Nous étions 10, ce 11 avril, à nous retrouver autour du livre de Julie Otsuka:
« Certaines n'avaient jamais vu la mer ».
C'est l'histoire de ces femmes, très jeunes parfois, qui, au début du
20° siècle, partent retrouver un futur mari, ce japonais vivant aux USA qui a payé leur voyage. L'auteur décrit une réalité qui fut celle de ses aïeux.
Episode inconnu pour plusieurs d'entre nous.
Certaines ont été déconcertées par le style,mais, toutes, nous avons aimé le livre.
Ce style, justement, est fluide bien que répétitif; les phrases, courtes, tombent comme autant de tranches qu'on découperait; les mots, forts, expriment le dénuement, la brutalité. L'une d'entre nous a ressenti l'impression de « flux et reflux », comme le ferait la mer évoquée dans le titre.
Ce « nous », employé tout au long du livre, est symbole de solidarité, d'abnégation aussi, d'optimisme enfin!
On ne sait pas ce que sont ces femmes japonaises, individuellement, ce « nous »
c'est chacune d'entr'elles: elles sont une entité et chacune a vécu ce que vivent les autres.
Ce « nous », comprend aussi la culture qu'elles partagent, cet héritage qu'elles entretiennent pour se soutenir, pour se souvenir, pour le transmettre.
Nous avons exprimé notre révolte à l'évocation de l'esclavage de ces femmes;
femmes considérées comme de simples marchandises qu'on fait venir par cargaisons entières (et quelles conditions de voyage!).Elles pensent aller vers un avenir meilleur
en s'installant aux EU, elles seront des machines ayant plusieurs fonctions:
être vaillante au travail (les japonaises sont alors réputées pour leur résistance),
tenir la maison (pardon! la cabane, le coin de hangar...), assouvir le plaisir masculin.
On est loin du Prince charmant et de la vie dorée dont elles rêvaient!
En nous réjouissant de notre condition à nous, dans notre pays, à notre époque, nous évoquons le sort des femmes battues, qui meurent sous les coups de leur compagnon.

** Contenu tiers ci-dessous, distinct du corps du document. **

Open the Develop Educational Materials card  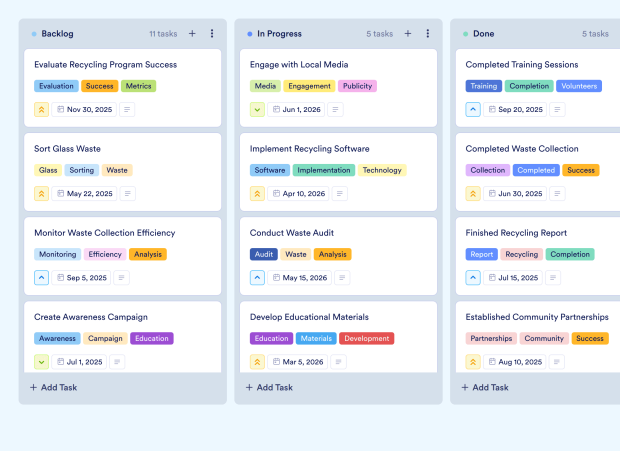coord(309,317)
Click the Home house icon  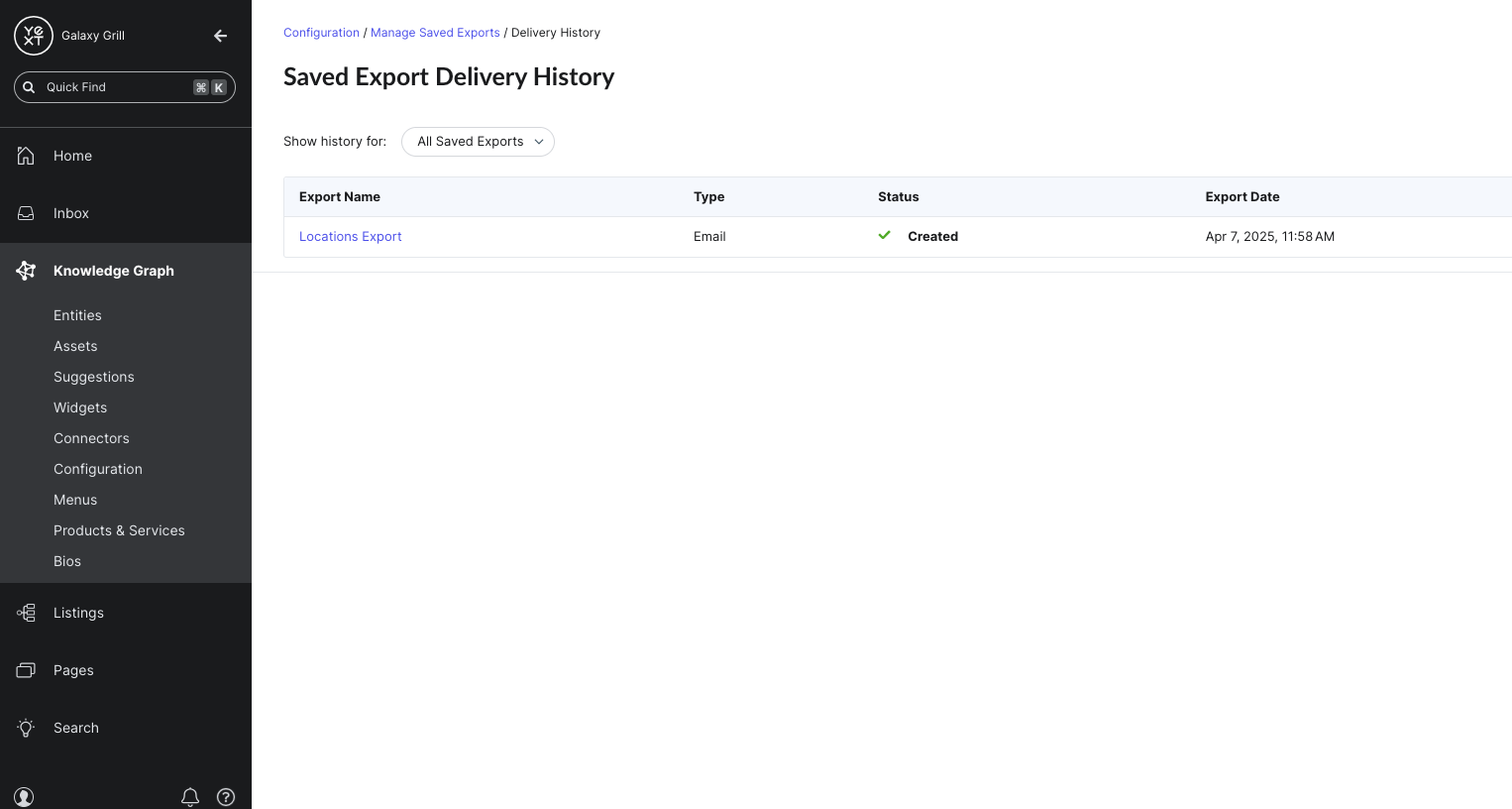point(26,156)
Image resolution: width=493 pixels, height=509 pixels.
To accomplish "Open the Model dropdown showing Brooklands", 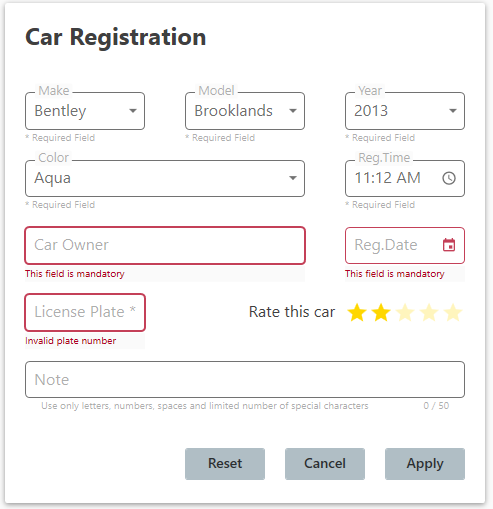I will click(245, 111).
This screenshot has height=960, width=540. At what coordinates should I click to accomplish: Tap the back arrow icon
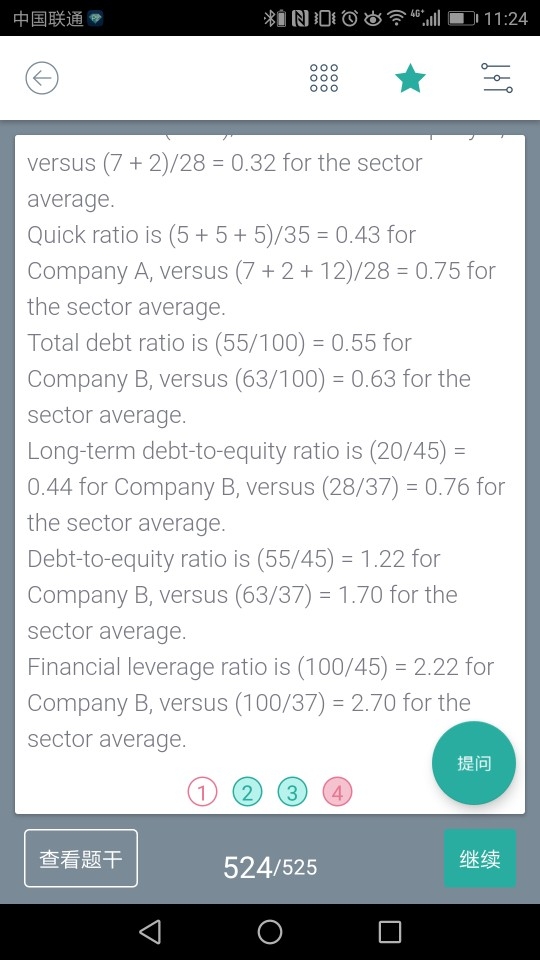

Le contexte historique fut développé: les japonais qui avaient migré aux EU ont été enfermés dans des camps et n'en sont sortis qu'en 1948!
Après l'attaque de Pearl Harbor, les américains avaient peur des japonais.
Peur d'être envahi, de subir des actes de sabotage, d'espionnage, une psychose s'était installée( à ce moment,l'actualité s'est invitée dans notre conversation).
Pourtant, les américains n'ont mis à jour aucun acte de terrorisme de la part de la population japonaise.
Des émigrés d'autres pays (italiens par ex) ont aussi été enfermés après avoir été dépossédés de leurs biens, aux EU. En 1988, l'Etat américain a reconnu la spoliation des japonais et les survivants ont reçu une indemnisation.
Nous avons parlé d'autres livres qui décrivent une condition féminine bafouée,
dont « La muette » de Djavann, qui est actuellement sur la table des nouveautés à la médiathèque.
Encore une fois, notre lecture a ouvert notre horizon, donné envie d'approfondir nos connaissances, fait réfléchir et, l'une de nous a lancé cette conclusion, en forme de boutade: « Il faudra trouver un livre où ce sont les hommes qui prennent des tartes »!
Plus sérieusement, on a opté pour la lecture de
« Le petit joueur d'échecs » de Yoko Ogawa, (existe en poche), rencontre le 9 mai.
Idée: et si on explorait les auteurs africains après les vacances?